Chain of thought reasoning helps the model work through problems step by step, which often improves accuracy:

In [None]:
# Define our questions as a structured data object
questions = [
    "What is the weather condition in this image?",
    "What activities are people engaged in?",
    "What time of day does this appear to be?",
    "Are there any safety concerns visible?",
    "What type of environment is shown?"
]

# Build prompt with chain-of-thought reasoning
specific_questions_prompt = f"""
## Instructions
Look at the image above and answer the following questions:

{chr(10).join(f"{i+1}. {question}" for i, question in enumerate(questions))}

## Rules
- First, describe what you see in the image in detail
- Then, think through each question step by step
- Finally, provide numbered answers to match each question (1-2 sentences per answer)
"""

response = invoke_with_image(bedrock_client, image_path, specific_questions_prompt, model_id=NOVA_LITE, temperature=TEMPERATURE)
print(response)

## 8. Asking Specific Questions About Images

We can also use the model to answer specific questions about an image, which is useful for extracting targeted information:

In [None]:
specific_question = "How many people are in this image, and what are they wearing?"

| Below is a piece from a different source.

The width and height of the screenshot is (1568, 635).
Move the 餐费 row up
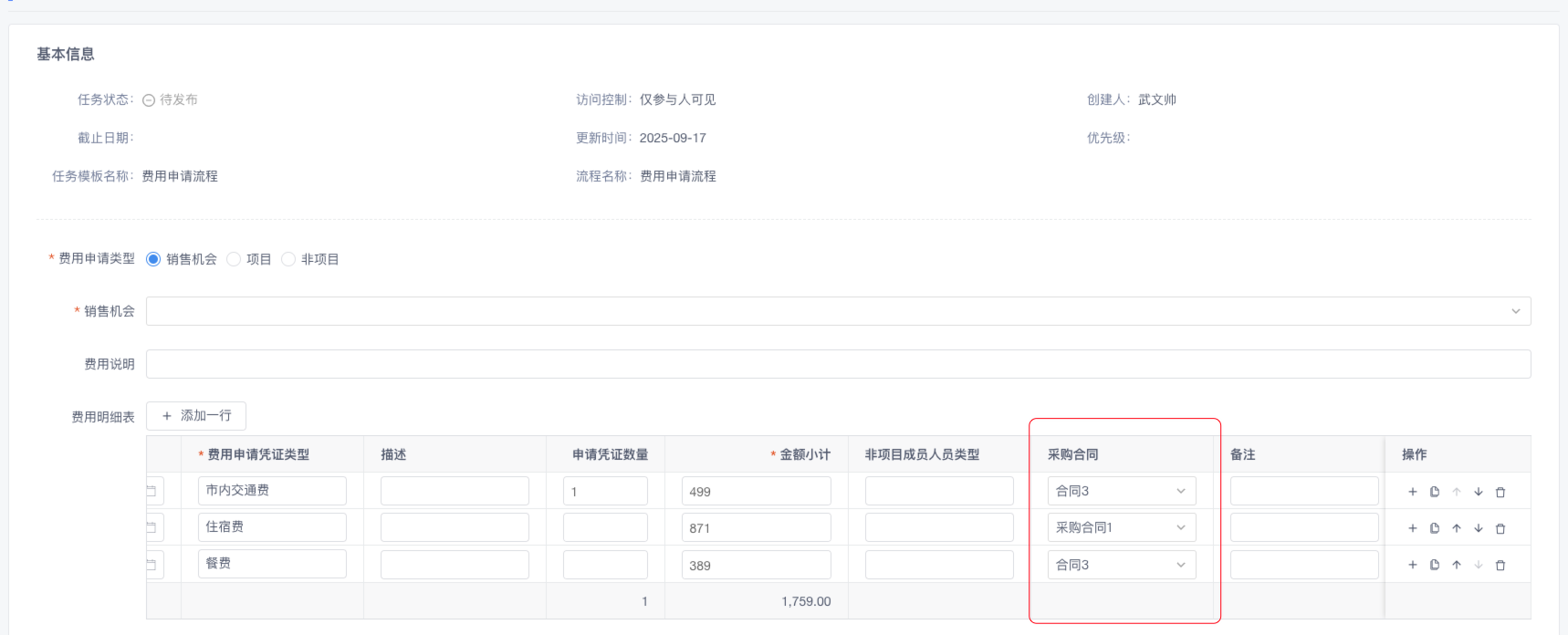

response = invoke_with_image(bedrock_client, image_path, specific_question, model_id=NOVA_LITE, temperature=TEMPERATURE)
print(response)

## 9. Building Real-world Applications

With the skills you've learned in this notebook, you can build various real-world multimodal applications such as:

1. **Visual content moderation**: Analyzing images for inappropriate content
2. **Visual search**: Finding products based on image inputs
3. **Content cataloging**: Automatically tagging and organizing media
4. **Accessibility tools**: Creating descriptions of images for visually impaired users
5. **Security applications**: Analyzing surveillance footage
6. **Educational tools**: Creating interactive learning experiences

## 10. Next Steps

In this notebook, we've explored multimodal inputs with Amazon Bedrock's Nova model:

1. Basic image understanding
2. Structured image analysis 
3. Video understanding
4. Structured JSON outputs with prefilling for guaranteed format
5. Extracting and using structured data from media analysis
6. Chain-of-thought reasoning with visual inputs
7. Asking specific questions about images and videos

Next, explore the various design patterns in the `patterns/` directory to learn about implementing GenAI patterns like prompt chaining, routing, and orchestration.